Il Belgio sta vivendo la seconda più alta crescita dei prezzi degli immobili in Europa, con costi che salgono dell’11,8% arrivando a 2.169 euro al metro quadro dall’inizio della pandemia nel marzo 2020. Solo la Germania ha visto un aumento maggiore (+23,5%) del prezzo al metro quadro, secondo i dati del sito web immobiliare Immoweb.

L’attuale record belga di 2.169 euro/m2 rappresenta un aumento di quasi il 6,3% in un solo anno. “L’innalzamento dei prezzi è guidato da Bruxelles, con 3.329 euro/m2, seguita dalla regione fiamminga con 2.263 euro/m2 e dalla Vallonia con 1.638 euro/m2“, spiega Immoweb.

Eppure, il Belgio ha alcuni dei prezzi immobiliari più bassi d’Europa, insieme all’Italia (1.684 €/m2) e alla Spagna (1.824 €/m2). Immoweb ha sottolineato che nonostante l’aumento, il potere d’acquisto di una famiglia di due persone è in media di 66 m2 a Bruxelles, rendendola una delle capitali europee più accessibili, davanti a Lisbona, Berlino, Madrid, Parigi, Londra e Roma.

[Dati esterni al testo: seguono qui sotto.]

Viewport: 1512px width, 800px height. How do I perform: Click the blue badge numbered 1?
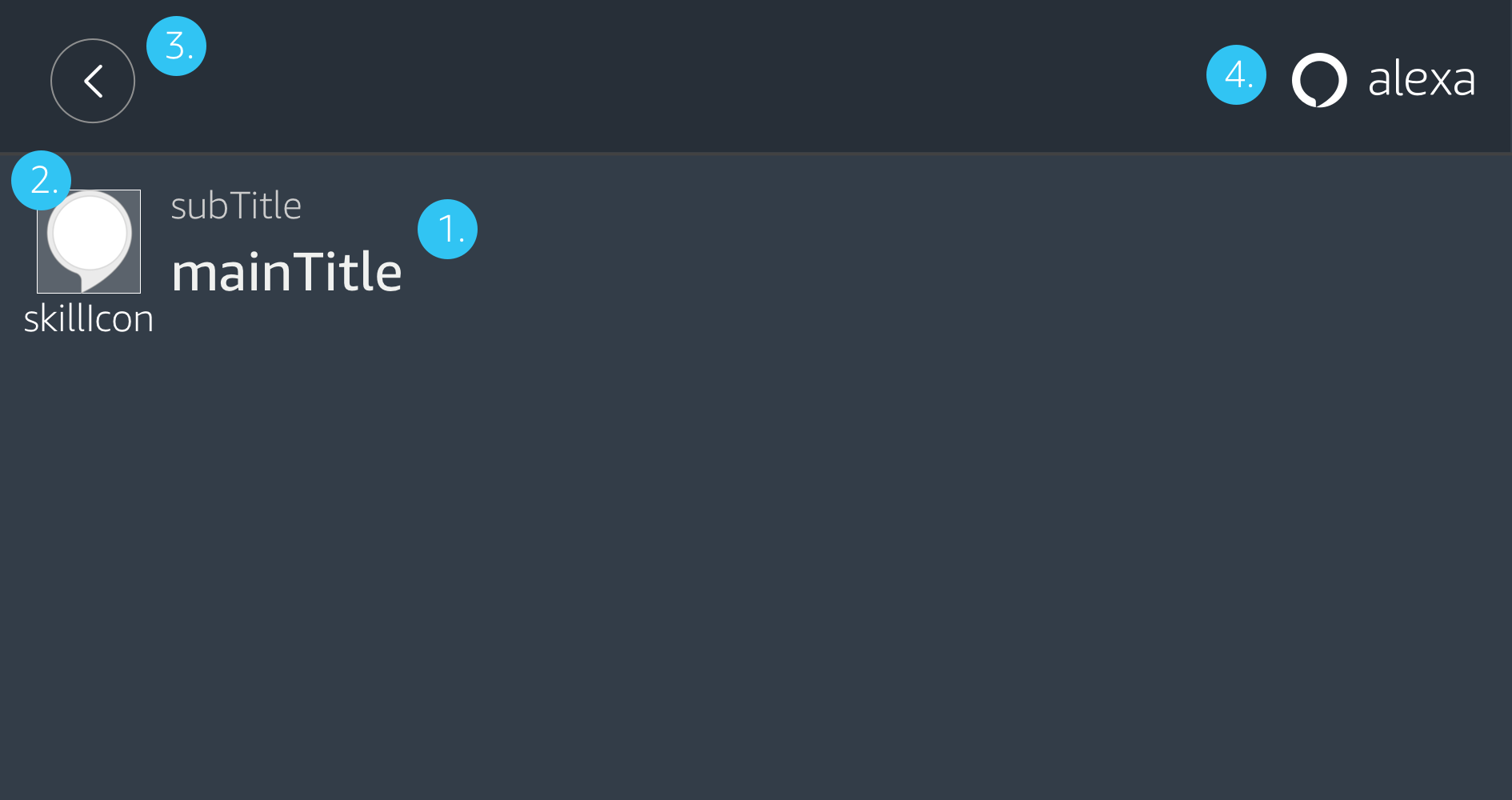coord(447,229)
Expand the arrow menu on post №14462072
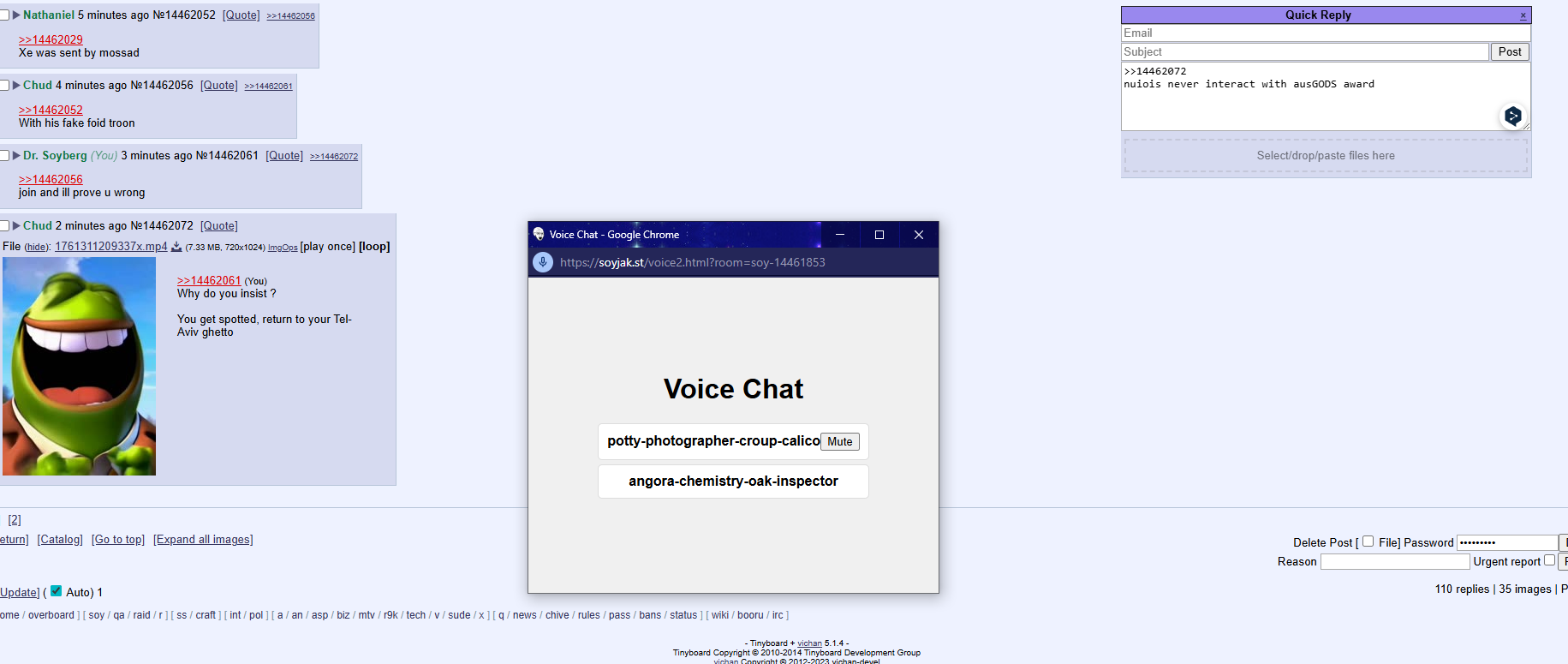The image size is (1568, 664). tap(16, 226)
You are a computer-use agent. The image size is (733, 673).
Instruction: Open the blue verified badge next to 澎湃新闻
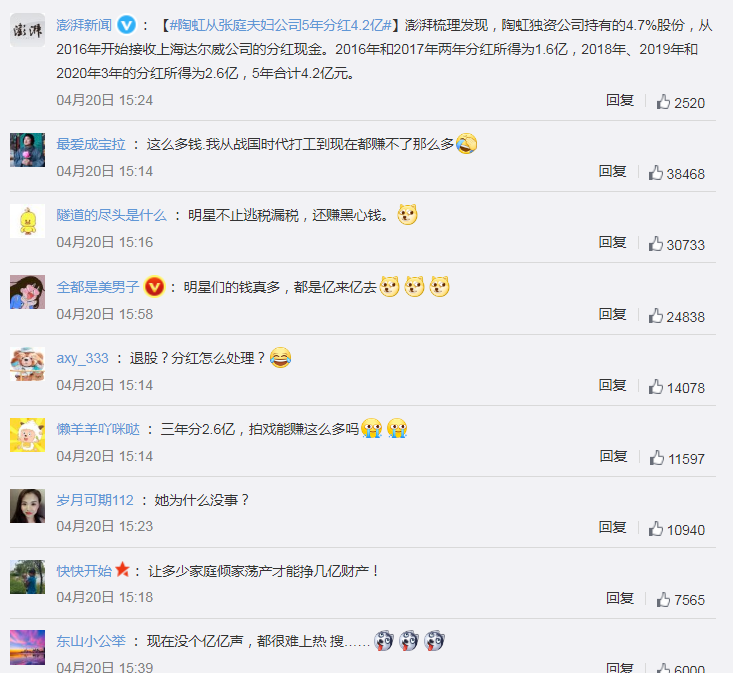point(126,25)
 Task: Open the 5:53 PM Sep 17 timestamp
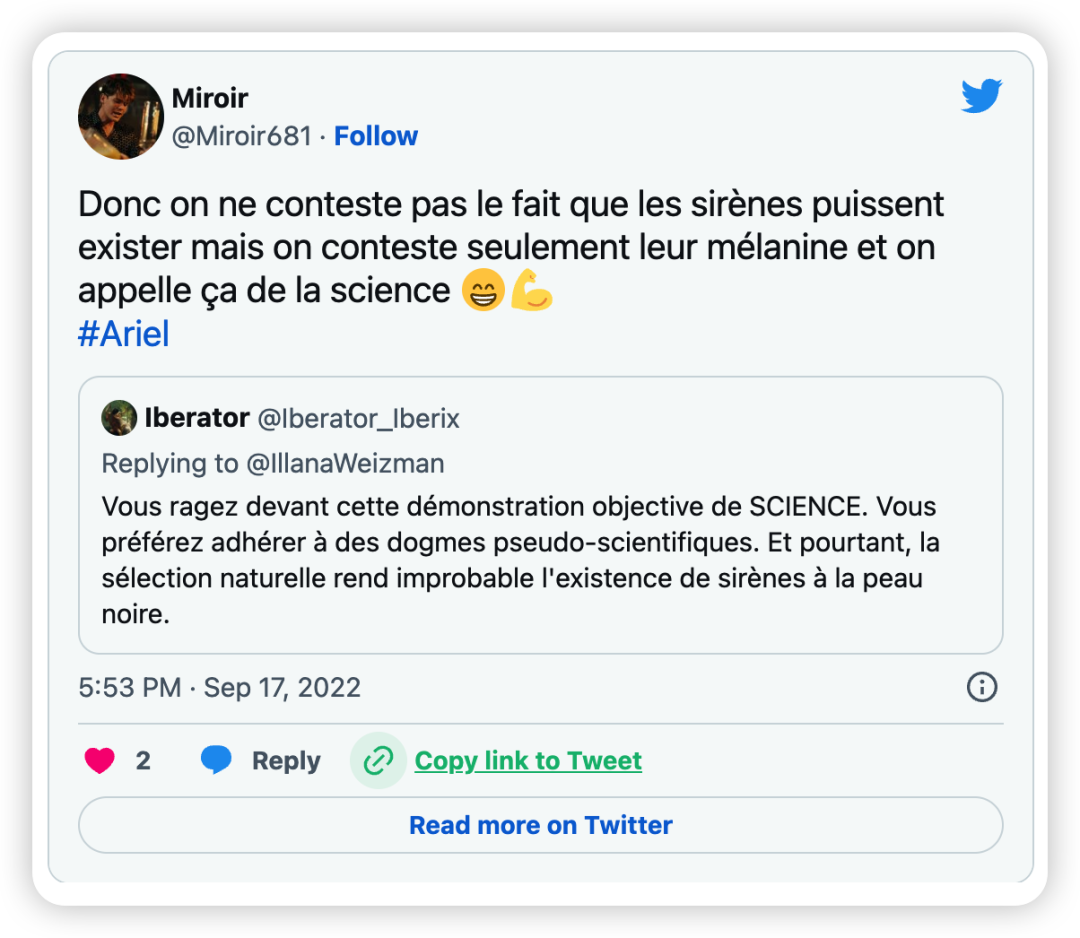coord(219,688)
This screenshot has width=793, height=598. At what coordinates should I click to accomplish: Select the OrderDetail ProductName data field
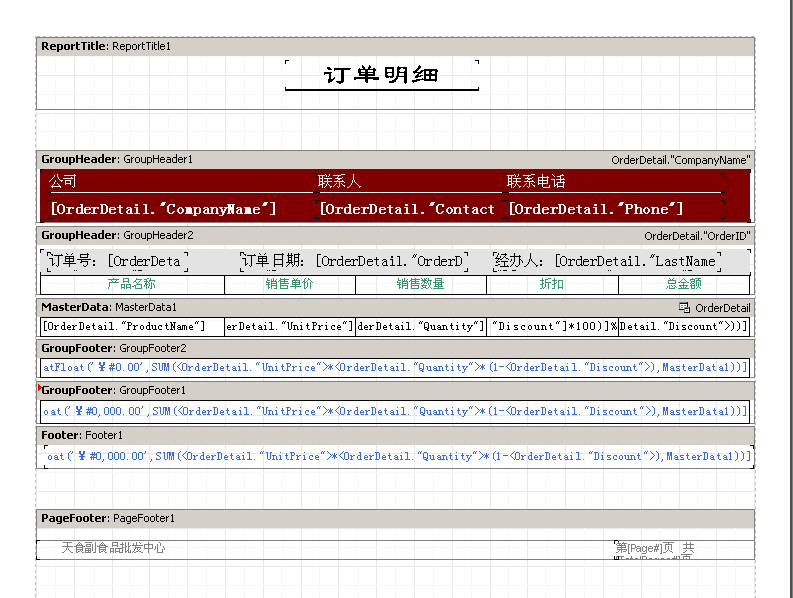131,326
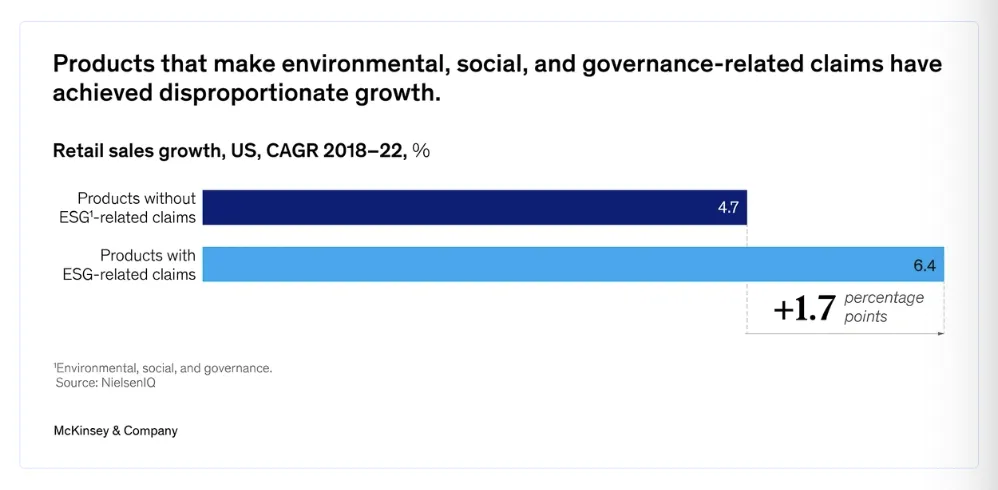Click the light blue 6.4 bar
Viewport: 998px width, 490px height.
pyautogui.click(x=573, y=264)
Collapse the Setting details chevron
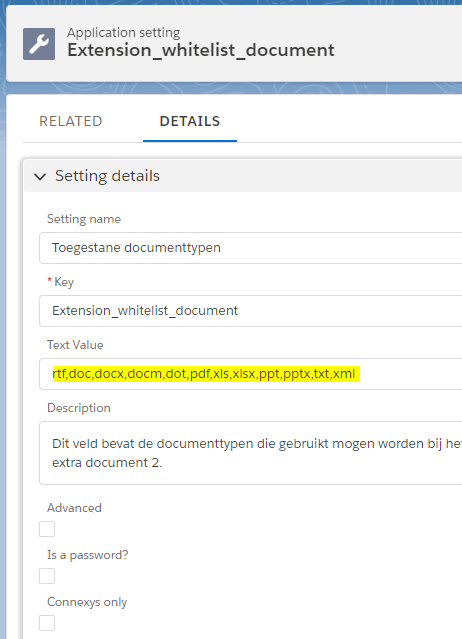The image size is (462, 639). click(40, 177)
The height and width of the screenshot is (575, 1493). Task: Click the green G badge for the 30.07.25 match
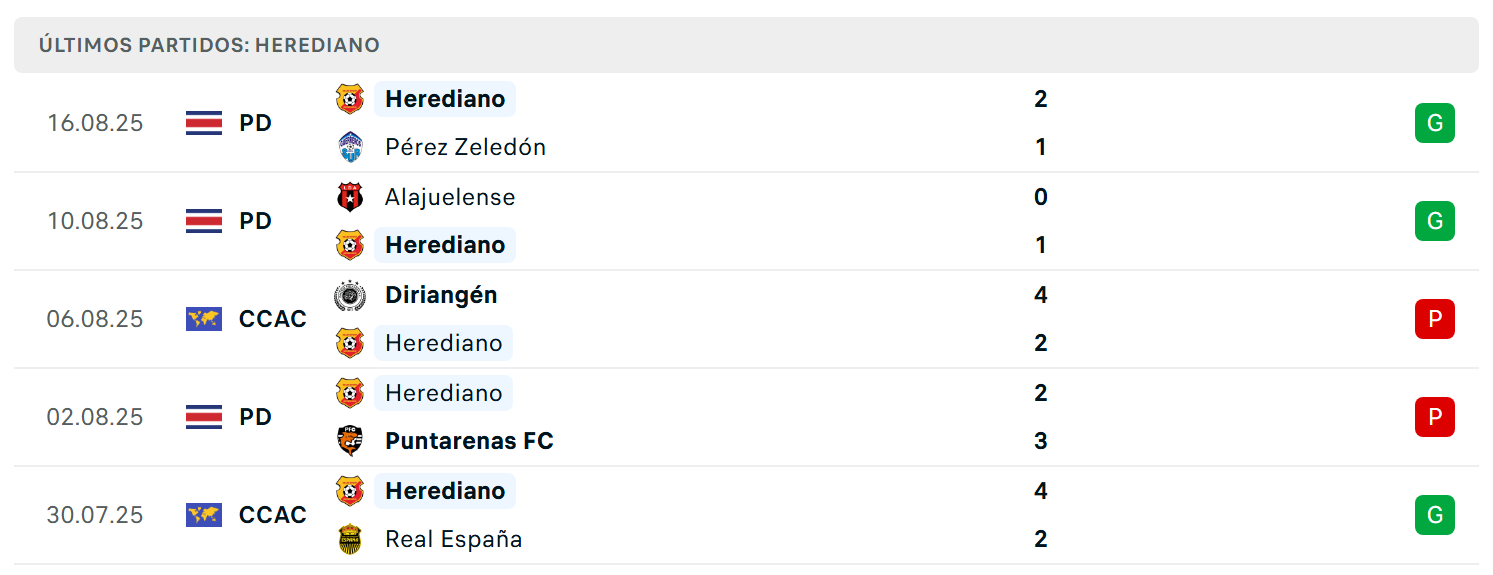click(x=1434, y=515)
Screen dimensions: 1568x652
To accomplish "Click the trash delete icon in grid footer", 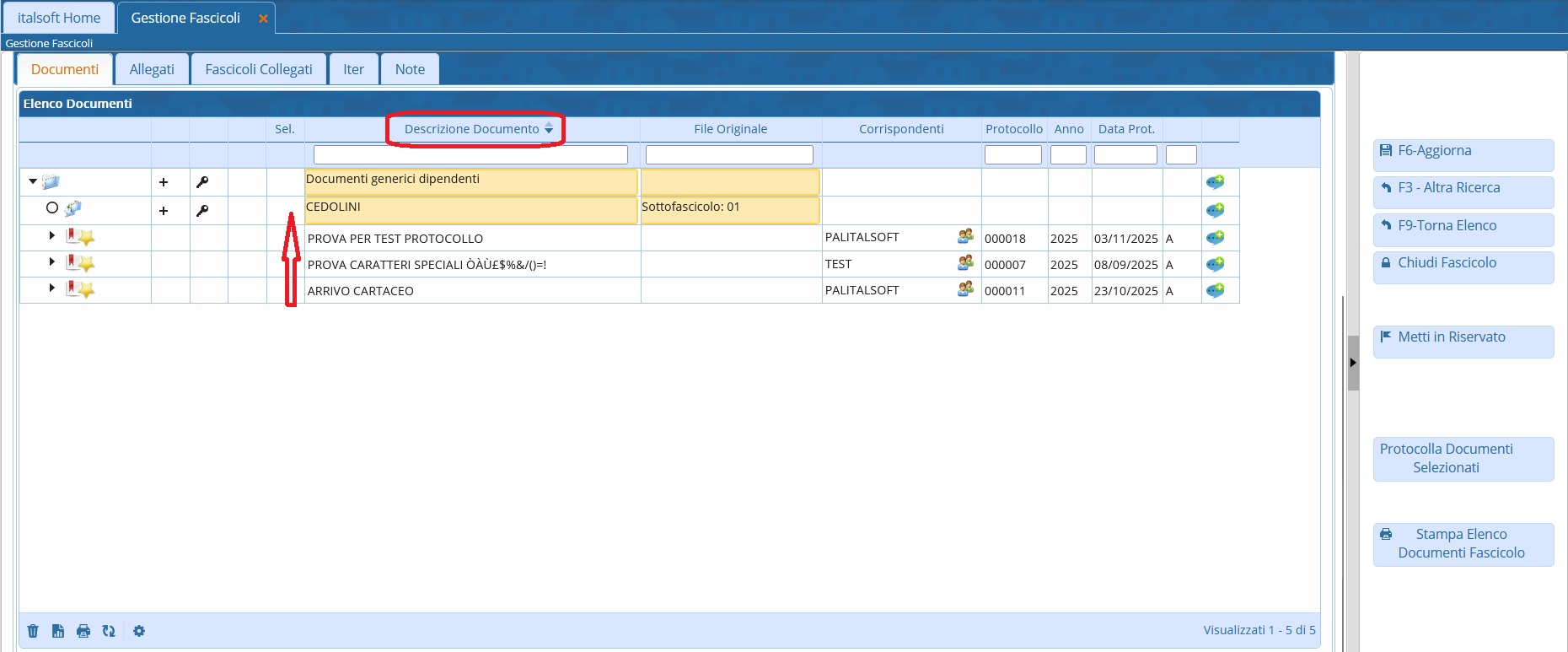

L’aumento dei prezzi delle case in Belgio ha avuto un effetto significativo, in particolare quando si tratta della capacità dei giovani di acquistare la loro prima casa. Un recente rapporto della Banca Nazionale del Belgio ha rilevato che la crescita dei prezzi degli immobili residenziali ha colpito tutte le regioni del paese e tutti i tipi di proprietà, dalle case a schiera alle ville agli appartamenti. L’importo medio preso in prestito per l’acquisto di una casa è passato da 135.100 euro alla fine del 2020 a 144.300 euro nel novembre 2021.

Il governatore della Banca nazionale Pierre Wunsch ha detto che i costi degli immobili continueranno a salire, complicati dalla scarsità del mercato immobiliare. “Oggi, i prezzi degli immobili stanno aumentando perché c’è scarsità – se si vuole vivere nel centro di Bruxelles, si pagherà più del costo di costruzione di un appartamento o di una casa a Bruxelles”, ha spiegato Wunsch.